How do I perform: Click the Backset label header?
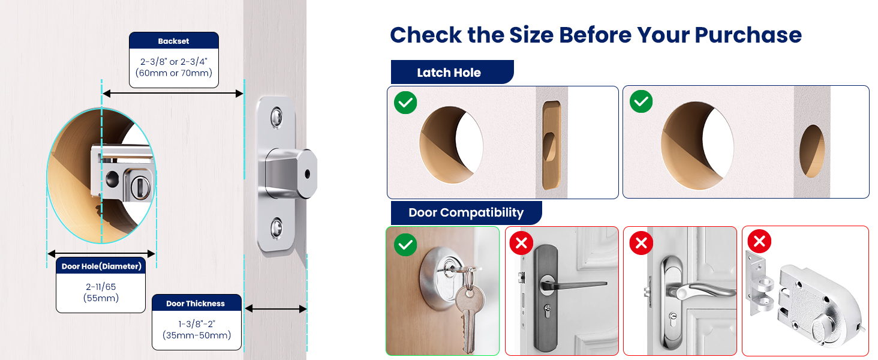coord(173,41)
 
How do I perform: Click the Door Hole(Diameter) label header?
coord(101,266)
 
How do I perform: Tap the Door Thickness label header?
coord(196,303)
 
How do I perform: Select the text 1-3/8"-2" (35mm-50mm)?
coord(196,330)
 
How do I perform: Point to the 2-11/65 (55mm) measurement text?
coord(101,293)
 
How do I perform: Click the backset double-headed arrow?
coord(173,93)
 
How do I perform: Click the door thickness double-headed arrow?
coord(276,309)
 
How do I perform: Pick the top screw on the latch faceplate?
coord(276,116)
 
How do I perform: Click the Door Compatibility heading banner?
coord(465,212)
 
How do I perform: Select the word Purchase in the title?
coord(748,35)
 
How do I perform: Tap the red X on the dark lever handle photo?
coord(521,243)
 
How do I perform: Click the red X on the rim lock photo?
coord(759,242)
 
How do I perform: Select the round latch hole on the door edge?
coord(812,151)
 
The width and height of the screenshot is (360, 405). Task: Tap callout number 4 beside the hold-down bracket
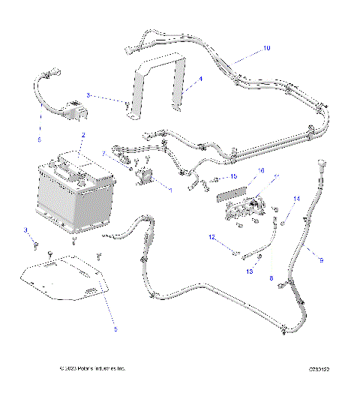point(200,77)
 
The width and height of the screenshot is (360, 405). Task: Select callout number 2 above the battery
point(83,135)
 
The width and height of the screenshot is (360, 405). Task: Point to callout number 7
point(104,154)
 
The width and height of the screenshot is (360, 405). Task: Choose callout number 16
point(241,171)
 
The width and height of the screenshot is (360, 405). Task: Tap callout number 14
point(296,199)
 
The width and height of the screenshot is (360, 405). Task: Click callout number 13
point(250,272)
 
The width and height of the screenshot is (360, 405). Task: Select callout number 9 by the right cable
point(321,260)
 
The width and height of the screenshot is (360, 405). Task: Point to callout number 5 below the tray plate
point(115,328)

- Exercise task
Extract all the items above verbatim, omitting the pictures.

- Solution for this problem
How do I perform: Click the Backset label header?
coord(173,41)
 
How do I perform: Click the Door Hole(Diameter) label header?
coord(101,266)
 
How do I perform: Tap the Door Thickness label header?
coord(196,303)
 
How do I perform: Select the text 1-3/8"-2" (35mm-50mm)?
coord(196,330)
 
How do I perform: Point to the 2-11/65 (55mm) measurement text?
coord(101,293)
 
How do I perform: Click the backset double-headed arrow?
coord(173,93)
 
How do I perform: Click the door thickness double-headed arrow?
coord(276,309)
 
How do I perform: Pick the top screw on the latch faceplate?
coord(276,116)
 
How do I perform: Click the Door Compatibility heading banner?
coord(465,212)
 
How do I perform: Select the word Purchase in the title?
coord(748,35)
 
How do I perform: Tap the red X on the dark lever handle photo?
coord(521,243)
 
How do I perform: Click the red X on the rim lock photo?
coord(759,242)
 
How do I perform: Select the round latch hole on the door edge?
coord(812,151)
 
The width and height of the screenshot is (360, 405). Task: Tap callout number 4 beside the hold-down bracket
point(200,77)
 
The width and height of the screenshot is (360, 405). Task: Select callout number 2 above the battery
point(83,135)
 
The width and height of the screenshot is (360, 405). Task: Point to callout number 7
point(104,154)
 
The width and height of the screenshot is (360, 405). Task: Choose callout number 16
point(241,171)
 
The width and height of the screenshot is (360, 405). Task: Tap callout number 14
point(296,199)
 
The width and height of the screenshot is (360, 405). Task: Click callout number 13
point(250,272)
 
The width and height of the screenshot is (360, 405). Task: Select callout number 9 by the right cable
point(321,260)
 
The width and height of the screenshot is (360, 405). Task: Point to callout number 5 below the tray plate
point(115,328)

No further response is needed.